▶ [Task brief]
Please transcribe the following records in full, exactly as given.

[Saved entries]
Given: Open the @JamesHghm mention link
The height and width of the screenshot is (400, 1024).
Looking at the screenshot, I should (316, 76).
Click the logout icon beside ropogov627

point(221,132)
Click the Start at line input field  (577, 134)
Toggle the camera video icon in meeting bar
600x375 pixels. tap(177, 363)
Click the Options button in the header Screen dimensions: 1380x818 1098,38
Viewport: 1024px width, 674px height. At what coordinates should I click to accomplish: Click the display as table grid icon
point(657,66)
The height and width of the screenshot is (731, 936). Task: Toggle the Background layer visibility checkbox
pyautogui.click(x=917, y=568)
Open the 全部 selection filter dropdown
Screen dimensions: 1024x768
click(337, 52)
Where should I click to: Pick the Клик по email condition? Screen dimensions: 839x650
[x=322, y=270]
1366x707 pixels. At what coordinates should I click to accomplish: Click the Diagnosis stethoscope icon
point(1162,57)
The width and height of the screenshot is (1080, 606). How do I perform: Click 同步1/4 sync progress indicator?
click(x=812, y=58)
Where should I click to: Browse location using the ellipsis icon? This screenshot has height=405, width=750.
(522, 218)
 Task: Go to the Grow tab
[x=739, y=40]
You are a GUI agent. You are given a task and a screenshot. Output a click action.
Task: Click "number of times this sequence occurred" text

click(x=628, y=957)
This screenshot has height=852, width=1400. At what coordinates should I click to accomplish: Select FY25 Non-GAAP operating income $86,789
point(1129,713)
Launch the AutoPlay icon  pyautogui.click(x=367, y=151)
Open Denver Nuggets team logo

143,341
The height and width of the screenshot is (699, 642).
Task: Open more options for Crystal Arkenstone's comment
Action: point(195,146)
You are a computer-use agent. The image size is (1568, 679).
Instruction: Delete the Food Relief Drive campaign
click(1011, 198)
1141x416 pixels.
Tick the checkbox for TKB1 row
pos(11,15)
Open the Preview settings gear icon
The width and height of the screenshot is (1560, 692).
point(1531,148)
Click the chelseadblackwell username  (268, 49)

▶ [Reply to the task]
Given: Open the @JamesHghm mention link
The height and width of the screenshot is (400, 1024).
Looking at the screenshot, I should (316, 76).
Click the logout icon beside ropogov627

point(221,132)
Click the Start at line input field  (577, 134)
Toggle the camera video icon in meeting bar
600x375 pixels. tap(177, 363)
Click the Options button in the header Screen dimensions: 1380x818 1098,38
Viewport: 1024px width, 674px height. At what coordinates should I click to accomplish: Click the display as table grid icon
point(657,66)
The height and width of the screenshot is (731, 936). Task: Toggle the Background layer visibility checkbox
pyautogui.click(x=917, y=568)
Open the 全部 selection filter dropdown
Screen dimensions: 1024x768
click(337, 52)
Where should I click to: Pick the Клик по email condition? Screen dimensions: 839x650
[x=322, y=270]
1366x707 pixels. At what coordinates should I click to accomplish: Click the Diagnosis stethoscope icon
point(1162,57)
The width and height of the screenshot is (1080, 606). How do I perform: Click 同步1/4 sync progress indicator?
click(x=812, y=58)
Where should I click to: Browse location using the ellipsis icon? This screenshot has height=405, width=750.
(522, 218)
 Task: Go to the Grow tab
[x=739, y=40]
You are a GUI agent. You are given a task and a screenshot. Output a click action.
Task: Click "number of times this sequence occurred" text

click(x=628, y=957)
This screenshot has height=852, width=1400. At what coordinates should I click to accomplish: Select FY25 Non-GAAP operating income $86,789
point(1129,713)
Launch the AutoPlay icon  pyautogui.click(x=367, y=151)
Open Denver Nuggets team logo

143,341
The height and width of the screenshot is (699, 642).
Task: Open more options for Crystal Arkenstone's comment
Action: point(195,146)
You are a computer-use agent. The image size is (1568, 679).
Instruction: Delete the Food Relief Drive campaign
click(1011, 198)
1141x416 pixels.
Tick the checkbox for TKB1 row
pos(11,15)
Open the Preview settings gear icon
The width and height of the screenshot is (1560, 692).
point(1531,148)
Click the chelseadblackwell username  (268, 49)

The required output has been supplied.